Governo deixa de exigir cota de produções nacionais em serviço de streaming

Por Redação | 05 de Setembro de 2017 às 09h29

Em mais um passo rumo ao marco regulatório para serviços de streaming, o Ministério da Cultura removeu a exigência de uma cota mínima de produções nacionais em plataformas como a Netflix, como acontece hoje nos canais a cabo. A proposta foi do ministro Sérgio Sá Leitão, apresentada e aprovada durante reunião do Conselho Superior de Cinema.

Para o líder, a proposição feita pela Ancine foi precipitada e acabaria gerando limitadores para um mercado que, na visão do Ministério da Cultura, ainda é incipiente. Leitão considerou a exigência de um percentual mínimo de filmes, séries e outros conteúdos nacionais uma medida “restritiva” que poderia interromper o fluxo de crescimento de tais plataformas. A ideia, por outro lado, deve voltar em um futuro no qual esse mercado tenha atingido um “ponto de maturidade”.

A saída de uma das medidas polêmicas, entretanto, cria mais prioridade sobre as outras, principalmente a cobrança de impostos. O Governo trabalha em ritmo acelerado para chegar a um marco regulatório até o final de novembro, na expectativa de que as normas, sejam em forma de medida provisória ou projeto de lei, sejam aprovadas ainda na gestão de Michel Temer, cuja presidência termina no final de 2018.

Um dos principais pontos da proposta é a cobrança do Condecine, a Contribuição para o Desenvolvimento da Indústria Cinematográfica, imposto exigido de empresas que trabalham no mercado audiovisual brasileiro e que é voltado para o fomento de produções nacionais. Hoje, ele não é pago por empresas de streaming, enquanto as leis que o regulam afirmam que ele deve ser acertado também por “outros mercados” que façam parte do setor.
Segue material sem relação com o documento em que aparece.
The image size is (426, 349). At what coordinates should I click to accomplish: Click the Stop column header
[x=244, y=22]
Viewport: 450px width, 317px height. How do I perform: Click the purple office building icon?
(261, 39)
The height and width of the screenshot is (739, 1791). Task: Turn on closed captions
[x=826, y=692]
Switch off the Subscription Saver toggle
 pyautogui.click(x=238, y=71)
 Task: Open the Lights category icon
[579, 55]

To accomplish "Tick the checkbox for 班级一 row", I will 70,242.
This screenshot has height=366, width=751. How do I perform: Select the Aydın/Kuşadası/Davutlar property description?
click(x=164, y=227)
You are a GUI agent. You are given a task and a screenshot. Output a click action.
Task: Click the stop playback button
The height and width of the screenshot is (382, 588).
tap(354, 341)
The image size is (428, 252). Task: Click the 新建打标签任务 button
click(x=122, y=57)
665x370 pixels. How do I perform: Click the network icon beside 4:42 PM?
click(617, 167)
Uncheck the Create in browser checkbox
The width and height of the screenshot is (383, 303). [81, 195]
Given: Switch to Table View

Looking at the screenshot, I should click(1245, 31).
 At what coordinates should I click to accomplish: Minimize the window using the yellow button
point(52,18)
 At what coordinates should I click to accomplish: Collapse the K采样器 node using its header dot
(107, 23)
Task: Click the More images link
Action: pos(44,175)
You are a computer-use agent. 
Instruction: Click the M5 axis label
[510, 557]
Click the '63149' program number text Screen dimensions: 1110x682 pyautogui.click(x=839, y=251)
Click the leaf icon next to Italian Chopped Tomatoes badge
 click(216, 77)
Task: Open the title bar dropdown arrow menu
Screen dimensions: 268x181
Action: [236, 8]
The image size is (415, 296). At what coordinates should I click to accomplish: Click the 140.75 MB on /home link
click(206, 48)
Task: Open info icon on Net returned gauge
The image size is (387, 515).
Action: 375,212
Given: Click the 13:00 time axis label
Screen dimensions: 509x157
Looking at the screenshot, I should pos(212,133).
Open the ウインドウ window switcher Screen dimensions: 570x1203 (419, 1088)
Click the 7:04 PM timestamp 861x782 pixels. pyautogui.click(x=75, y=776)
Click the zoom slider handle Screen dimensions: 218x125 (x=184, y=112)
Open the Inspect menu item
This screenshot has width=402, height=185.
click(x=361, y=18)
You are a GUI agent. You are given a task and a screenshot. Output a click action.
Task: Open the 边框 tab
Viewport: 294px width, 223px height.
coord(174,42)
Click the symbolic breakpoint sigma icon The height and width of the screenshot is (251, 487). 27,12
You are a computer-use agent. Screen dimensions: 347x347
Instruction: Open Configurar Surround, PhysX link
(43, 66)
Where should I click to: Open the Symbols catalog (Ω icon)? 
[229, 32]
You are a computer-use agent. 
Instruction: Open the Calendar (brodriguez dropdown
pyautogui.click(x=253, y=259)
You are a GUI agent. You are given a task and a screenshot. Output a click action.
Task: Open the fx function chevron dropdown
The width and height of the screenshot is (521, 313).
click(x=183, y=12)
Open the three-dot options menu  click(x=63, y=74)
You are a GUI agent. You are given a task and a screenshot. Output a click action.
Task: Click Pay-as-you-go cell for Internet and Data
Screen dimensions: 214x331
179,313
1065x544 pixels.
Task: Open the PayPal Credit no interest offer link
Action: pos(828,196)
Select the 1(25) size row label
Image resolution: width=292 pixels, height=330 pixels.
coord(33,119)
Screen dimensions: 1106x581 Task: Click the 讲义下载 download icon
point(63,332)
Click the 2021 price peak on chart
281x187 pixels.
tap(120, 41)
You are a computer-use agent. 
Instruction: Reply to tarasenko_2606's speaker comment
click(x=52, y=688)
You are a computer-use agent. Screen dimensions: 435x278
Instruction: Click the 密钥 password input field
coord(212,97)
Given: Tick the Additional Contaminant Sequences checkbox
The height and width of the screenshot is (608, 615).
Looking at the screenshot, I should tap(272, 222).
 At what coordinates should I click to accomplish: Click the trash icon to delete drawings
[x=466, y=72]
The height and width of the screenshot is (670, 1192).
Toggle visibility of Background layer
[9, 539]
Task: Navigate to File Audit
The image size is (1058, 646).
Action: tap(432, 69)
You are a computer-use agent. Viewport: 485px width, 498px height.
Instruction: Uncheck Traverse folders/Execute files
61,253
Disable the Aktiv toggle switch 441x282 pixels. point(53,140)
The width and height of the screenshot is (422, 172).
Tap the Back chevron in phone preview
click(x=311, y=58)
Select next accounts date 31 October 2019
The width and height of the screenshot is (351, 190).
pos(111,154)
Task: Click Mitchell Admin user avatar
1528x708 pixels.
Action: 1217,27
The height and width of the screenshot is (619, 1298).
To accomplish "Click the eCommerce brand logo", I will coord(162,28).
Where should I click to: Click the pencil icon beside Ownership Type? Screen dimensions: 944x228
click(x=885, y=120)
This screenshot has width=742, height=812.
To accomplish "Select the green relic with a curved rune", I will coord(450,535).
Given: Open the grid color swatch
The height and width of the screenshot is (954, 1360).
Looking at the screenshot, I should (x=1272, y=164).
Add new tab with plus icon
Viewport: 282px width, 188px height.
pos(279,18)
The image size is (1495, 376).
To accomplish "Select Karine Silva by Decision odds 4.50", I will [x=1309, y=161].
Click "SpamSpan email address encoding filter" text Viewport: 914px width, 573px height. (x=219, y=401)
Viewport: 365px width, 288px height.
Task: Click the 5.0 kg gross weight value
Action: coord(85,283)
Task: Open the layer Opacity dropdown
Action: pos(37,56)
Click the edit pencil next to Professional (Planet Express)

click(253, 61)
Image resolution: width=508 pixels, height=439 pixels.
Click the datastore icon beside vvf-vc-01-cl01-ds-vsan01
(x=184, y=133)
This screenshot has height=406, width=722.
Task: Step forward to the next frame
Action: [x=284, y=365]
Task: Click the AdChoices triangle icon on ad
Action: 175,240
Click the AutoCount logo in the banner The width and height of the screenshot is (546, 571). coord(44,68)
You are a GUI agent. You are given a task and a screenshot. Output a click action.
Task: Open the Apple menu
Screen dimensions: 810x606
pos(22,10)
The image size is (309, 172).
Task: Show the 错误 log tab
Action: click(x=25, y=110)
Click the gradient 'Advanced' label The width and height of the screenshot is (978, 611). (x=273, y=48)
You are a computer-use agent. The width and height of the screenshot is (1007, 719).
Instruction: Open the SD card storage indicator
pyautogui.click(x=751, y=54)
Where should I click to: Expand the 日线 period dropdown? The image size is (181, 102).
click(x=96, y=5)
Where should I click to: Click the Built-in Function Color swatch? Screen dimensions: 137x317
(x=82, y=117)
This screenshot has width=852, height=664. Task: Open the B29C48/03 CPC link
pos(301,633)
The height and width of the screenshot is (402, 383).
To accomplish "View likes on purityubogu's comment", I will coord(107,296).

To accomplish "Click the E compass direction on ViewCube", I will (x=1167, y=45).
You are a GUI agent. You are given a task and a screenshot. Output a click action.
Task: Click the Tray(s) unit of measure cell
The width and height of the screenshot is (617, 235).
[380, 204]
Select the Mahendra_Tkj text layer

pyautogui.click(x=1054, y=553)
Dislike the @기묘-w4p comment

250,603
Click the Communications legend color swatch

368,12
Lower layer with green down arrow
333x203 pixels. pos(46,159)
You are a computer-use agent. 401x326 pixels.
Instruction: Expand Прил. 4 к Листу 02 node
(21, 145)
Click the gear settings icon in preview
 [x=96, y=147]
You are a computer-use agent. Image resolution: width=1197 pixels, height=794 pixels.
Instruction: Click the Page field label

É uma definição ampla, que o Ministério da Cultura deseja fixar com a aprovação de um marco regulatório para o setor. A visão do Governo é que nomes como Netflix, Amazon Prime e outros já possuem presença estabelecida em território nacional, enquanto outras plataformas estão potencialmente a caminho. Tais serviços, entretanto, não estão sujeitos às mesmas normas das operadoras de TV a cabo, por exemplo, devido à ausência de uma legislação específica para o setor.

Há, entretanto, divergências quanto à maneira pela qual o Condecine será cobrado. A principal proposta defendida pela Ancine é de uma alíquota gerada de acordo com o faturamento total das companhias de streaming, mas membros do conselho que deliberam sobre a questão gostariam de ver um preço gerado segundo a quantidade de títulos existentes nas plataformas.

Entre os players do setor, não há concordância quanto às propostas. O Grupo Globo, das plataformas Globosat Play e Globo Play, por exemplo, é contra a cobrança por porcentagem de faturamento, enquanto a Imovision, empresa europeia especializada em filmes de arte, diz que adiou o lançamento de sua plataforma de streaming no Brasil devido à possibilidade de o Condecine ter de ser pago de acordo com o número de títulos – a ideia da empresa seria lançar um serviço com mil filmes logo de início, gerando um alto montante, mas sem a base de clientes para suportar tamanha carga de impostos.

Mais uma vez, o ministro da cultura fala em encontrar um caminho que não impeça o crescimento do mercado de vídeo sob demanda no Brasil. Isso passa, também, pela noção concreta de que um aumento de impostos incide diretamente em uma alta de preços para os usuários, o que pode reduzir a parcela de público com acesso a tais plataformas.

Como a ideia é criar uma normatização que atinja diretamente o mercado de streaming, também existem propostas específicas para ele. Uma das ideias que está sendo discutida pelo conselho deseja fazer com que toda a arrecadação de Condecine oriunda de plataformas de vídeo sob demanda seja voltada exclusivamente para o fomento de novas produções nacionais em serviços do tipo. Seria, até, uma forma de compensar a ausência de uma cota, neste início, aumentando de forma natural o volume de filmes e séries brasileiras.

O Governo parece confiante na chegada a um consenso dentro do prazo imposto. Entretanto, por mais que tenha fixado um limite até novembro para a criação de uma regulamentação, evitou falar em prazos específicos ou no andamento geral da medida. O mesmo vale para os próprios membros do conselho - muitos evitaram opinar justamente pelo fato de estarem participando das discussões.